La ópera prima de Eugenio Canevari recuerda bastante a La ciénaga, el debut de Lucrecia Martel. No porque sea una copia, un reciclaje o un homenaje, sino porque ambos films comparten una mirada despiadada, impiadosa, pero nunca subrayada ni discursiva, sobre la hipocresía, la doble moral de la burguesía de esos pueblos chicos, o grandes infiernos, del interior de Argentina. Paula es, también, una película de una madurez, un aplomo, una solidez y una convicción poco frecuentes en primeros largometrajes. Todo está muy pensado: lo que se ve y, sobre todo, lo que no (el uso de la elipsis y del fuera de campo son impecables). Lo que se dice (poco) y lo que se muestra (suficiente) como para comprender en todas su dimensión, en sus múltiples facetas, en sus distintos matices, los conflictos de una chica que es tan solitaria y tan callada que resulta casi invisible para los demás.

La Paula del título (Denise Labbate) trabaja como niñera y empleada doméstica de una familia que posee una estancia en Pergamino (la familia del director es de ese origen). Los patrones cuentan con ella para que se ocupe principalmente de los chicos. Pero Paula ha quedado embarazada y nadie (ni siquiera el hombre que la dejó en ese estado) tiene demasiado interés en ayudarla.
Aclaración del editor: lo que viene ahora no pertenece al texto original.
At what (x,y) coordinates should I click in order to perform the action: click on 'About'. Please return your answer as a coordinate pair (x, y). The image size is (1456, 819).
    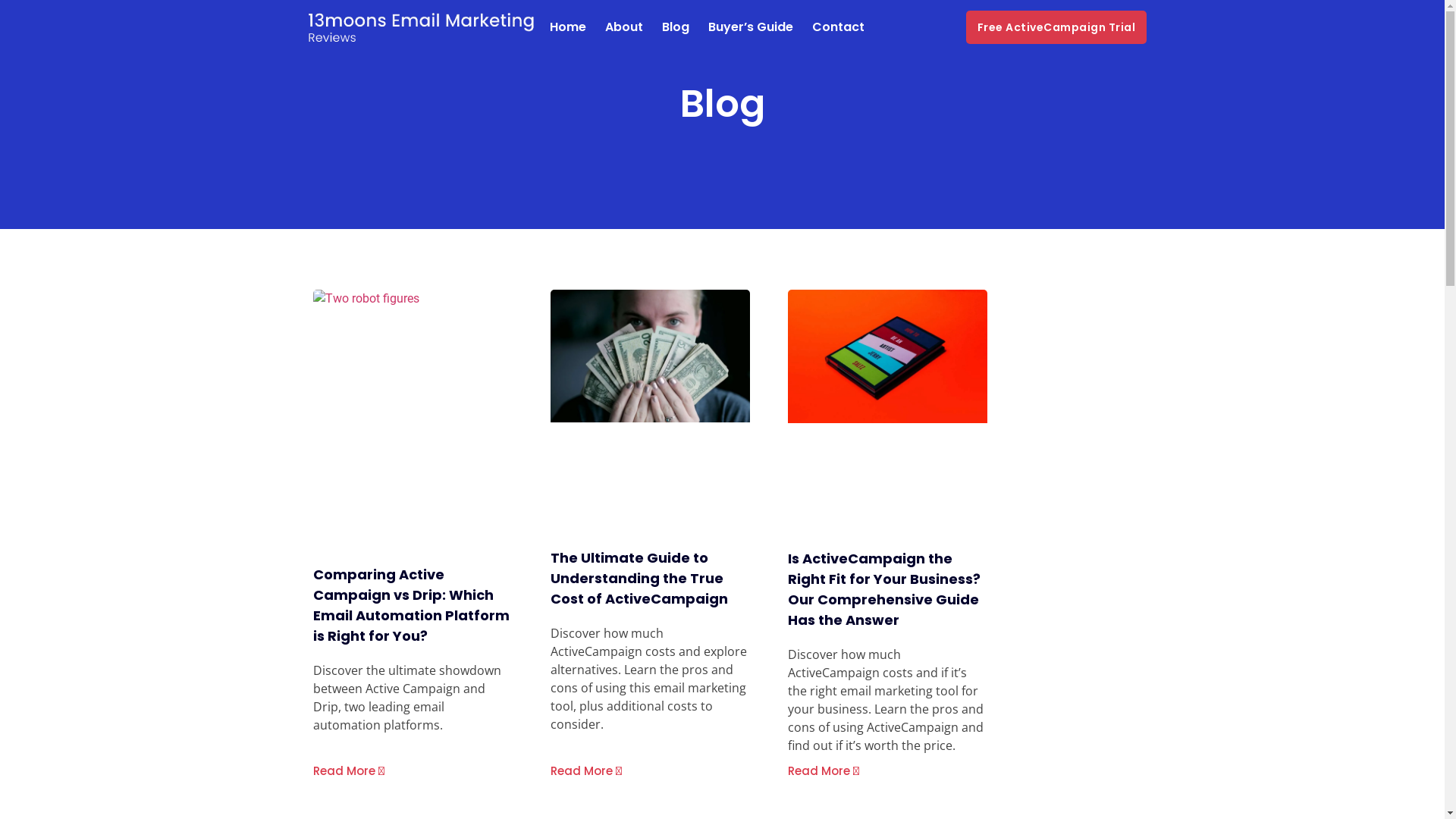
    Looking at the image, I should click on (623, 27).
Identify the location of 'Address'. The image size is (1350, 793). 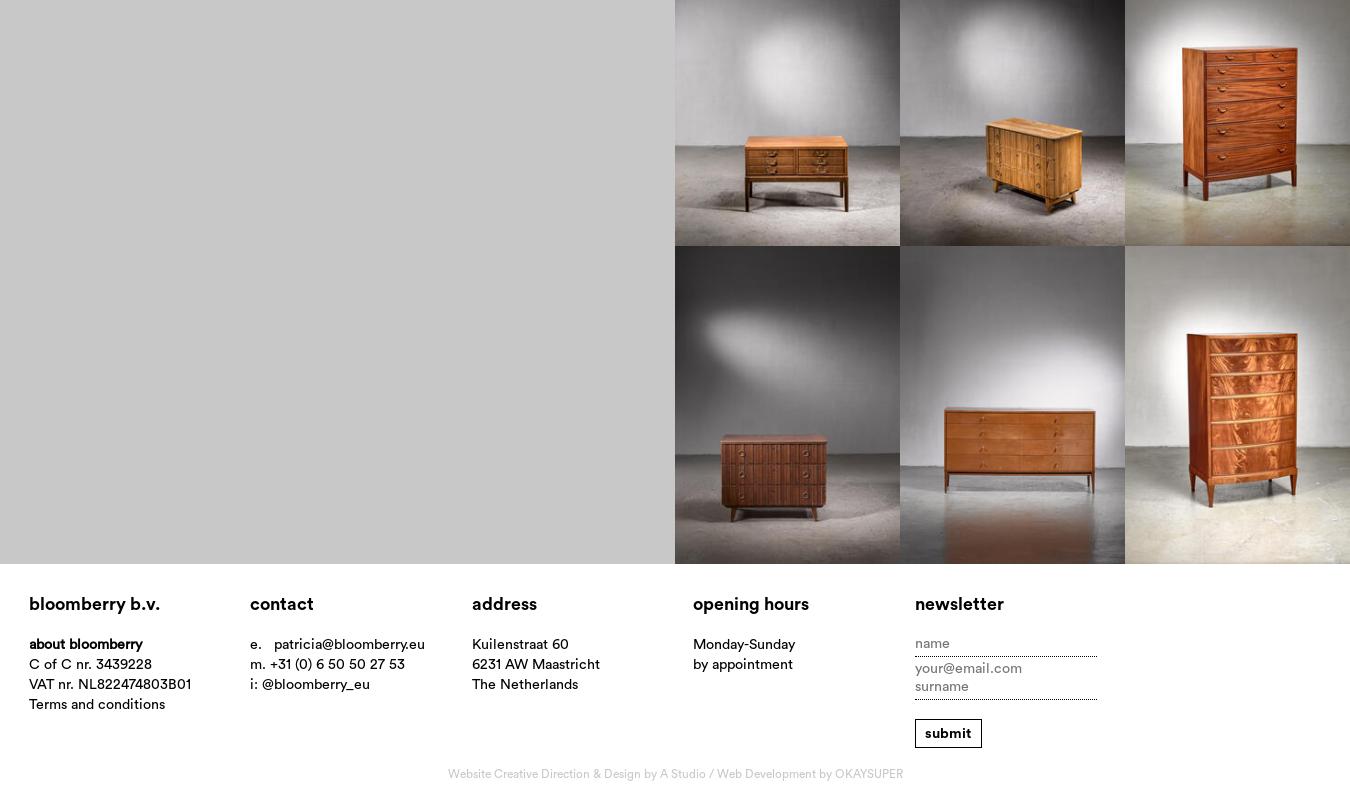
(470, 603).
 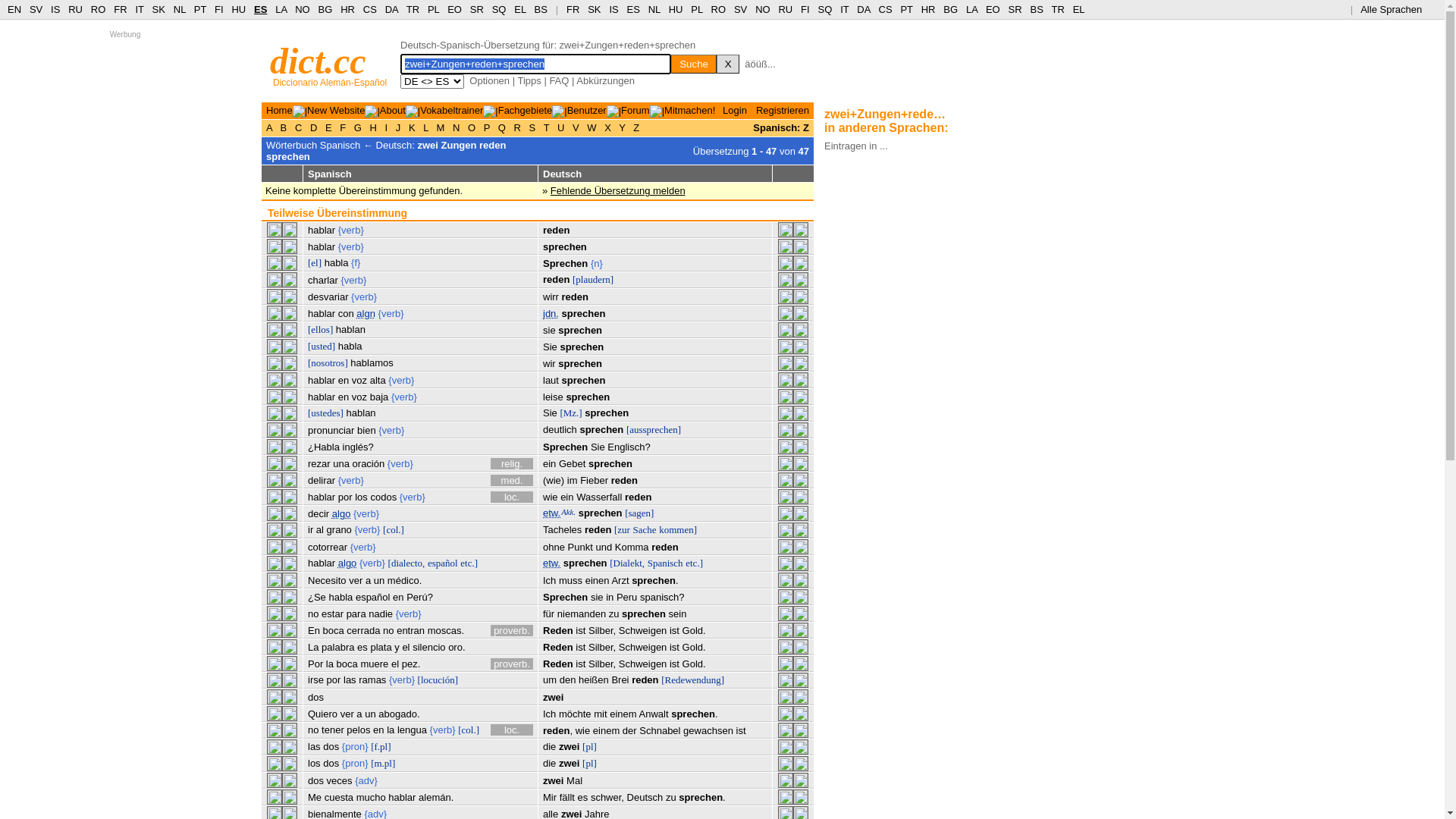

Película sobre la desatención y vulnerabilidad de la mujer en la Argentina profunda, sobre los mandatos patriarcales y un racismo contenido pero evidente, Paula también hace un buen uso de ciertos elementos atmosféricos (una perra que es sacrificada por comerse a tres cachorros, el uso de un avión que fumiga glifosato sobre las plantaciones de soja) para demostrar, una vez más, que la violencia, latente y real, psíquica y física, está entre nosotros.